If you read the description of each code, you'll see VOR is not listed under any of them. As far as ATC is concerned, we assume if you are filed on an IFR flight plan, you have the basic equipment to fly an IFR route. If you file /X it is still assumed you can fly an airway. Therefore I would file /P to let the controller know you are TACAN capable. It will automatically be assumed you can fly an airway. Chances are they won't even know what /P is without looking at the table or asking you. No one is going to throw a TACAN only navaid into your route unless you request it, and we don't care if you are using the TACAN or VOR portion of a VORTAC as long as you are flying the correct radial.
LOL. I guess that confirms what I said about using the one that gets you what you can do and is more familiar to AIC :D)
 
Pilot/Controller Glossary

Mike, I see your problem. It used to say "TACAN only" but I suspect it always meant the same thing - TACAN navigational capability.

If you don't get a definitive answer (I don;t have one), I'd go with "it doesn't matter." As the AIM puts it,

ATC issues clearances based on filed suffixes. Pilots should determine the appropriate suffix based upon desired services and/or routing. For example, if a desired route/procedure requires GPS, a pilot should file /G even if the aircraft also qualifies for other suffixes. (Italis in the AIM)​

IOW, if your system allows you to fly a VOR/DME approach and civilian ATC is more familiar with /A that /P, I'd just go with /A. Besides, if you are going into a towered airport, there's usually going to to an ILS or at least a LOC; if non-towered, you get to tell ATC which approach you want. So I really don't think it matters.
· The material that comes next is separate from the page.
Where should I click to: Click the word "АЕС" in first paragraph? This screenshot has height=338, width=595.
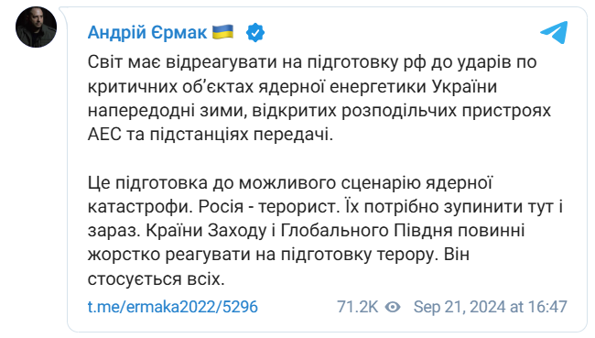pos(104,135)
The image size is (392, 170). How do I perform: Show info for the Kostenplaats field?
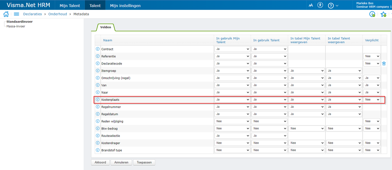(x=98, y=100)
Yeah, seems they don't even pay much attention to the codes. Up to us to say when we're unable.

Makes sense - thanks.
 
LOL. I guess that confirms what I said about using the one that gets you what you can do and is more familiar to AIC :D)

Yep, military always has weird /codes no one knows what is what. A lot of the ones I saw often were /L anyway after the consolidation. Radar has a cheat sheet posted next to the scope and tower has a cheat sheet posted under the counter at flight data, it's really no big deal. No one is gonna get violated over whether can or cannot accept direct.
 
So like… the 'readers comments' section of an online news article. Anyone lose it and use the word "Obama"? :)

But seriously, I'd say /A.

Oh, but @MikeD will appreciate another topic that made heads explode. I explained to the group that effective 1 Oct that, most likely, IFR flight plans willl have to be in the International Flight Plan Format, thus making our far-too-revered DD 175s obsolete for instruments.

Boom!
 
Better question, when are you going to stop repelling the ground and come fly airplanes again?

When you can pay me as much cheddar as I'm making now, trick!

Seriously, I'd love too. I looked into some corporate type gigs a while back - one with your old outfit and one at CKs - they didn't pan out. I could retire from the military, but won't receive a payout until I'm 60 so a regional isn't really enough pay-wise. Know anyone who wants a dual rated dude?